Le français Raymond Sommer, le vainqueur empocha les 300 000 francs attribué au premier. Il effectua le meilleur tour du circuit en 1 minute 21 secondes et 7 dixièmes et remporta en plus une prime de 30 000 francs.


L'affiche du 1er Grand Prix de Roubaix


Le plan du circuit (dépliant publicitaire)


Le départ est donné à 15 heures, les concurrents doivent parcourir 300 kms. L'arrivée du circuit se faisait avenue de Jussieu, en haut du Boulevard de Paris. 


Le vainqueur Raymond Sommer, sur la Ferrari n° 10, qui effectuera les 300 kms soit 101 tours en 2 heures 20 minutes 21 secondes et 1 centième, devant Robert Manzon sur Simca Gordini.


Les résultats du Grand Prix de Roubaix qui réunit 16 participants, dont seuls 6 seront à l'arrivée. Cliquez sur le document pour l'agrandir.


Il y eu également 2 courses de moto. En photo, Anderson Guzzi, lors de la seconde course, longue de 140 kms réservée aux 500 cm3. La première de 125 kms était disputée par les 350 cm3.

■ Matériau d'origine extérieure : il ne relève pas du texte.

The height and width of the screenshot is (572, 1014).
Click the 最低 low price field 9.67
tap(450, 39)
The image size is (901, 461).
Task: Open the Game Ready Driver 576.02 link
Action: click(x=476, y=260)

Maurice Trintignant au volant d'une Simca Gordini, n° 8, terminera 5ème de l'épreuve.


Le français Robert Manzon, pilotant une Simca Gordini T15, n° 4, termine deuxième de cette première édition du Grand Prix de Roubaix, en 2 heures 21 minutes 12 secondes et 8 centièmes.



Le belge, Johnny Claes sur une John Heath HWM 2 Alta, n° 18, termine à la quatrième place après avoir boucle 92 tours du circuit.